▶ **Passage provided**:
LEXINGTON, Ky. (May 11, 2021) — Dr. Jay Avasarala, professor of neurology and director of the University of Kentucky’s Multiple Sclerosis Clinic, and co-authors, conducted a retrospective study in which they evaluated approximately 96.5 million enrollees in a database. More than 200,000 of the enrollees had inflammatory bowel disease (IBD). The research focused on looking at the effect of TNF-alpha inhibitors, biologic agents, used in IBD treatment on the probability of developing Multiple Sclerosis (MS).
Findings from the study were recently published in the journal Multiple Sclerosis and Related Disorders. In the article, Avasarala explains, “published literature indicates that IBD and MS patients have a 50% increased risk (bi-directional) of MS or IBD co-morbidity, respectively, with no apparent differences between patients with Crohn’s disease. The association between MS and IBD is strengthened by observations of an increased prevalence of IBD among MS patients compared to the general population. Another study published in 2005 noted the increased prevalence of MS, demyelination, and optic neuritis in patients with IBD.”
The recent work by Avasarala and his co-authors at UK found that those with IBD exposed to TNF-alpha inhibitors had a 43% increase in the incidence of MS compared to those with IBD but without the drug exposure. The team also found a statistically significant increase in the incidence of Crohn’s disease compared to those not exposed to the TNF-alpha inhibitor drugs. Crohn's disease is a type of IBD that causes inflammation of your digestive tract, which can lead to abdominal pain, severe diarrhea, fatigue, weight loss and malnutrition. Inflammation caused by Crohn's disease can involve different areas of the digestive tract in different people.

▶ **Material provided**:
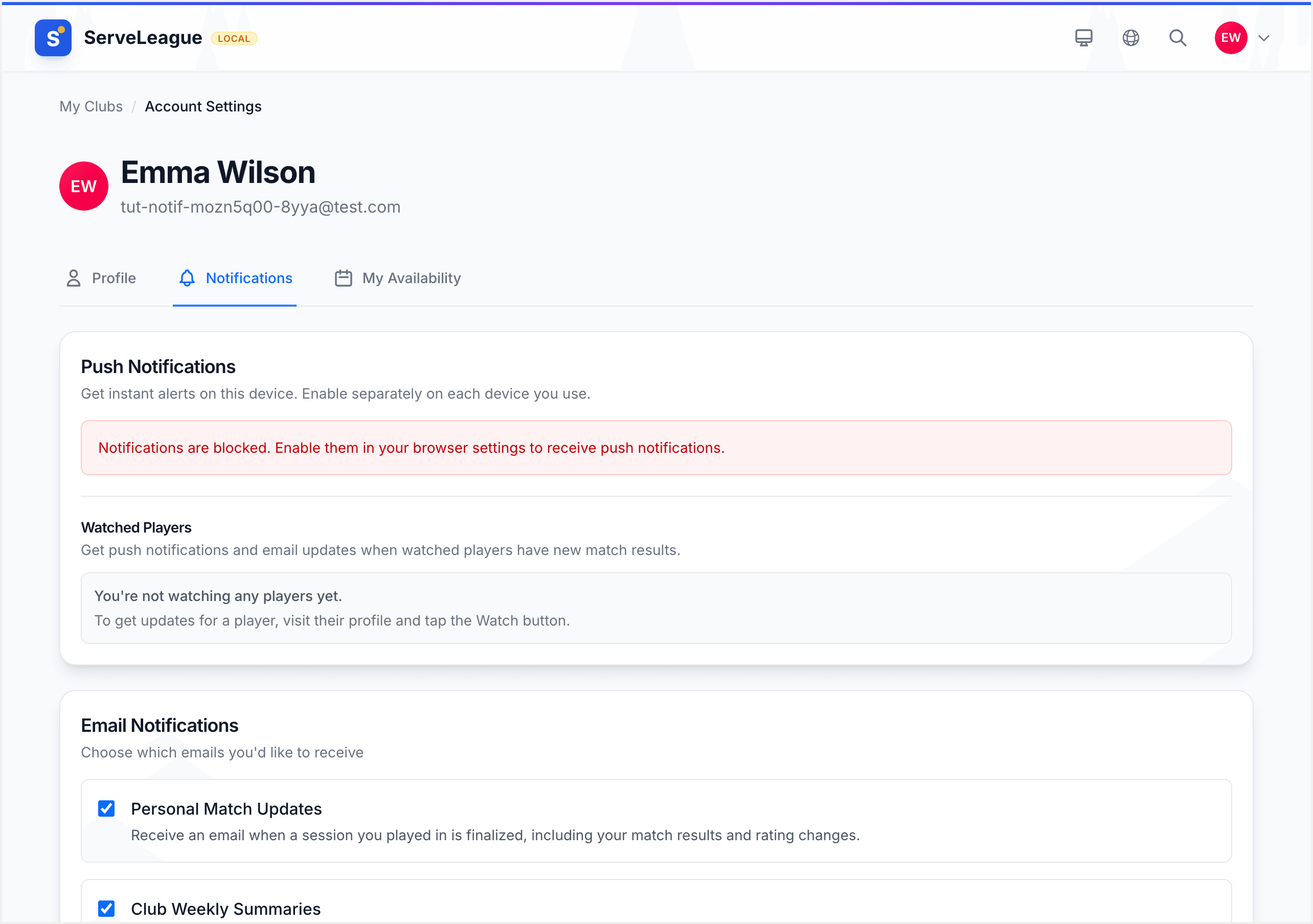Click the ServeLeague S logo icon

coord(53,38)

▶ **Your goal**: Rewrite the paragraph starting "LEXINGTON, Ky. (May 11, 2021)" in the passage on TNF-alpha inhibitors and multiple sclerosis as a short bulleted list that keeps its main facts.

▶ **Task output**:
- Dated Lexington, Ky., May 11, 2021.
- Dr. Jay Avasarala, professor of neurology and director of the University of Kentucky's Multiple Sclerosis Clinic, and co-authors conducted a retrospective study.
- The study evaluated about 96.5 million enrollees in a database. More than 200,000 of them had inflammatory bowel disease (IBD).
- The research examined how TNF-alpha inhibitors, biologic agents used in IBD treatment, affect the probability of developing multiple sclerosis (MS).